**Directions:** Find every line in the records that holds the string "label". Copy each one.

---- Provided data

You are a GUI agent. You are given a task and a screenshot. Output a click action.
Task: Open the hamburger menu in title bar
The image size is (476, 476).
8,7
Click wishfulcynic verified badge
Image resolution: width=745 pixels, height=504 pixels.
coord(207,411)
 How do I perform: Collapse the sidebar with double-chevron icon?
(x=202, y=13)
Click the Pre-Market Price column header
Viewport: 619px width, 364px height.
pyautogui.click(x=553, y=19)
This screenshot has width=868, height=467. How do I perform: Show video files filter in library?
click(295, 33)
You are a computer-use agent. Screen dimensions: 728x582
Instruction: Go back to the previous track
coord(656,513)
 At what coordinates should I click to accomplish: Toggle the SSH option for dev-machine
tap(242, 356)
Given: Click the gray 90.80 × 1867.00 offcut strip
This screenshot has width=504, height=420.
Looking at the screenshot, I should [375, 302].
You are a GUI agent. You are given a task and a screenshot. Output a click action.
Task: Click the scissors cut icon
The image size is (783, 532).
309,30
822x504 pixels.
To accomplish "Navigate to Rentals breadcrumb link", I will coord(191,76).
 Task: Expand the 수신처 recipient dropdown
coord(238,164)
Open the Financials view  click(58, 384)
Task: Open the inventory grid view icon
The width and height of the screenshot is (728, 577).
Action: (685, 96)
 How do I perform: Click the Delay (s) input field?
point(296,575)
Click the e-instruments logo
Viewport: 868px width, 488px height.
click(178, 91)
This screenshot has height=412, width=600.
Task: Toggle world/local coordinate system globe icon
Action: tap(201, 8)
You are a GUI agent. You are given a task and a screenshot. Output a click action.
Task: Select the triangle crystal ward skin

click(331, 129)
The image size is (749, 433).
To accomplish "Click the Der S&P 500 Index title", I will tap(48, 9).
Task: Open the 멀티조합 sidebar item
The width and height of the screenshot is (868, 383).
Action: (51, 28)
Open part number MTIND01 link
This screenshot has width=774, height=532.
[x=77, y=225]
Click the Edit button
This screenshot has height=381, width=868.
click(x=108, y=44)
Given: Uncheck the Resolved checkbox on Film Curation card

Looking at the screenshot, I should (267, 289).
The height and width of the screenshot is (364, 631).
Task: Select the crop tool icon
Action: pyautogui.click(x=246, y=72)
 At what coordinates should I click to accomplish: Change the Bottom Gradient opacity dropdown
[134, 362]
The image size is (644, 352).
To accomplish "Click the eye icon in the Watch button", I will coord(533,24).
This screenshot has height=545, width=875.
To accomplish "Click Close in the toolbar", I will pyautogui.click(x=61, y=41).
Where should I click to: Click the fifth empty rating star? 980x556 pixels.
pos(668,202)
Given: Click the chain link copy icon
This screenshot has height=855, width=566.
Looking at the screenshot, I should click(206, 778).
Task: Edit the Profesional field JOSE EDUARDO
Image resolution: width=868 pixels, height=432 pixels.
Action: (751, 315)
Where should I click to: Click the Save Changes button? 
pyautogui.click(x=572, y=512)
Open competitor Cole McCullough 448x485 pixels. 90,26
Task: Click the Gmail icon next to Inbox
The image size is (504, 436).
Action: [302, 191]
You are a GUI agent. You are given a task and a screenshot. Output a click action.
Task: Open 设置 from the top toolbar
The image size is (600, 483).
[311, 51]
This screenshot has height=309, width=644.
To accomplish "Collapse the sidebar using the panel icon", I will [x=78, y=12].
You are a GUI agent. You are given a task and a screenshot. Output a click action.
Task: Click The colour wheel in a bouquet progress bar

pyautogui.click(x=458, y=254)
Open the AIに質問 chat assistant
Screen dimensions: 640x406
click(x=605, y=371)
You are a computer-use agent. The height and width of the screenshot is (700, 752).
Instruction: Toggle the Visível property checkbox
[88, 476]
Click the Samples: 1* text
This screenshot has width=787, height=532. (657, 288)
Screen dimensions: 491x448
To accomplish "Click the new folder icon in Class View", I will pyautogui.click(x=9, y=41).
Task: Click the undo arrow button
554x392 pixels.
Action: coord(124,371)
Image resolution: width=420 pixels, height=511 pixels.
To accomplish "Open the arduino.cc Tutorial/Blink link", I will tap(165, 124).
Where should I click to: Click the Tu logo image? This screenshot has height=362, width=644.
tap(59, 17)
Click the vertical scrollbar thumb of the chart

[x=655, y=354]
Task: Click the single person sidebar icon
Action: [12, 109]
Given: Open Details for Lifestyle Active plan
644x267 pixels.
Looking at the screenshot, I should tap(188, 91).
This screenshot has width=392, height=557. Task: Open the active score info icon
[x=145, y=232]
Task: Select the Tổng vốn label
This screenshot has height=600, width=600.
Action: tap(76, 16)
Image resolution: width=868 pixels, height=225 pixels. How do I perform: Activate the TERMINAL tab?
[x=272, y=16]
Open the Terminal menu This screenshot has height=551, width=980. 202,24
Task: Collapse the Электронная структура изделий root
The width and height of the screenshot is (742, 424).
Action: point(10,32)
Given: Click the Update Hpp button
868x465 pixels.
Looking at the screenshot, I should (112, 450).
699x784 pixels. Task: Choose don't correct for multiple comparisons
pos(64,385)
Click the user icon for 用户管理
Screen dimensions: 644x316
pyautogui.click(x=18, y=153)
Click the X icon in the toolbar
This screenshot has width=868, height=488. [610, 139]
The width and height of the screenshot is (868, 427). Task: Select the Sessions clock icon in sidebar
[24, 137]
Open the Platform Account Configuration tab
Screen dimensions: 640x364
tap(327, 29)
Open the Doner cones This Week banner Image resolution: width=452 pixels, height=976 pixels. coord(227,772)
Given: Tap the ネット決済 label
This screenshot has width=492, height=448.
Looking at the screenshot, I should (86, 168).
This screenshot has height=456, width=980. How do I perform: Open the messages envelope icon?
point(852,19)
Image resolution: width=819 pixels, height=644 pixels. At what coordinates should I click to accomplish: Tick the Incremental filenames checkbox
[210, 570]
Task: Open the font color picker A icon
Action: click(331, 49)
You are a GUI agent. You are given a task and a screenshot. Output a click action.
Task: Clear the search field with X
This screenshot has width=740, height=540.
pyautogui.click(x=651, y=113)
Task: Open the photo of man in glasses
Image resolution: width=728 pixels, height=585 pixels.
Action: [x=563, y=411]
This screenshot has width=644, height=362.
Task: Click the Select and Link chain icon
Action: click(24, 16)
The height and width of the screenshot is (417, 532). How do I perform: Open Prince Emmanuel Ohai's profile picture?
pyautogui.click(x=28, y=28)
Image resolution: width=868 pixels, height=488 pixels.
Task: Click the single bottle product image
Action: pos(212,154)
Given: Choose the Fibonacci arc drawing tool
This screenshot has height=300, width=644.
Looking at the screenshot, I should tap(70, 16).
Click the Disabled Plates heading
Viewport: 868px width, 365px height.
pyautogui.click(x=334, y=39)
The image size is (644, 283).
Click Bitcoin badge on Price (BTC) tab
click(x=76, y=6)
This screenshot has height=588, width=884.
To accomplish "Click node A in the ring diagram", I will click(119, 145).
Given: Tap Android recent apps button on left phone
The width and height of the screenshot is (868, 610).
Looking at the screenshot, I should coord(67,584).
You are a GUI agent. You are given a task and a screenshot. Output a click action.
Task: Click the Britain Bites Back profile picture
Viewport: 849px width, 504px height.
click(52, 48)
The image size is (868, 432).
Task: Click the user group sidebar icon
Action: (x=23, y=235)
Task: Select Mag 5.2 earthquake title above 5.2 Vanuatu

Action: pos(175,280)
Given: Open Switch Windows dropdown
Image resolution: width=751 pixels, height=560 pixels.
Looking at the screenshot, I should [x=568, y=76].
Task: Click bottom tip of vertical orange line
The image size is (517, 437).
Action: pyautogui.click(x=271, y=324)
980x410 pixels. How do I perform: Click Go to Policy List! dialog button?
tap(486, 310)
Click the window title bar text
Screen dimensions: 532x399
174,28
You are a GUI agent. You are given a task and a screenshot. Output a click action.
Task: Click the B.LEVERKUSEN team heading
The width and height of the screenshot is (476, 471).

--------

**Answer:**
Task: Select the Tổng vốn label
Given: Tap the ネット決済 label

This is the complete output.